→ **DATA FOR PROCESSING**:
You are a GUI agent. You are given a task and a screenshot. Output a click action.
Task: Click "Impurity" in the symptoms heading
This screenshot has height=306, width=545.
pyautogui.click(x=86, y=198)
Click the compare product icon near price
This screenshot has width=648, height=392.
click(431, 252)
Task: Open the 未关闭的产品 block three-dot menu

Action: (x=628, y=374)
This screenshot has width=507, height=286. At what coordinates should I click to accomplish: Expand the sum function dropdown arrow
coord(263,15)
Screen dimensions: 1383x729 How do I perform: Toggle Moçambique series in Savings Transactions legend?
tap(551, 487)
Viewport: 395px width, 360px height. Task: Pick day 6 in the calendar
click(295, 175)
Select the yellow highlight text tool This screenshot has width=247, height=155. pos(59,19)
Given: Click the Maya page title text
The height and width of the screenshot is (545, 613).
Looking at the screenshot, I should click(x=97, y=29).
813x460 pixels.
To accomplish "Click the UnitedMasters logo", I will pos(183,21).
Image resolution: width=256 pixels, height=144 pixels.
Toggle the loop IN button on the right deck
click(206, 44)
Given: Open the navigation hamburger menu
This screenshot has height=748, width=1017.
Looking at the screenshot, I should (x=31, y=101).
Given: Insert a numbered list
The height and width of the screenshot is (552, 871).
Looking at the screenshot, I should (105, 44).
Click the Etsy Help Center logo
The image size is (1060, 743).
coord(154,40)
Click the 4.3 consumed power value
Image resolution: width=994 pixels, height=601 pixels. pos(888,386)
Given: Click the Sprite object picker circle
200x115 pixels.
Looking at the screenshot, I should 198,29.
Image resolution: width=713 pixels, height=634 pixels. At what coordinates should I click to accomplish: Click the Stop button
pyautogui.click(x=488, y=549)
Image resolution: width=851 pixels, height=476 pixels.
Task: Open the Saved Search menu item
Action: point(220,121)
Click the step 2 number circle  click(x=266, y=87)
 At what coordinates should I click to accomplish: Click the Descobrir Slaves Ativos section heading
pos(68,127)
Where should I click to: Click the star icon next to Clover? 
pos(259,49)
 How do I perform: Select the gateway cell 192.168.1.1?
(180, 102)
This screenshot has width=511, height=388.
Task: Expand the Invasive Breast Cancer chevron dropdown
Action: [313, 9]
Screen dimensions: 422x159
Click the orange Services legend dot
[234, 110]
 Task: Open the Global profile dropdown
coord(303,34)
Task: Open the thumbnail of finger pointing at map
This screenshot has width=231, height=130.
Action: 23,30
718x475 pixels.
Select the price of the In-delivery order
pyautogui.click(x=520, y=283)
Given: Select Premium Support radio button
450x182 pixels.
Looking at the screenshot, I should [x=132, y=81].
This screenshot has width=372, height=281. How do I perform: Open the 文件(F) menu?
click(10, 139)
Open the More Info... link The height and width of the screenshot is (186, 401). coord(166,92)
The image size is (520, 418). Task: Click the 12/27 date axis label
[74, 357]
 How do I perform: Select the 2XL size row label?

→ **WHAT TO DO**: Look through the entries above; copy each line where the string "text" appears.

→ **ANSWER TO THIS EXERCISE**:
Select the yellow highlight text tool This screenshot has width=247, height=155. pos(59,19)
Given: Click the Maya page title text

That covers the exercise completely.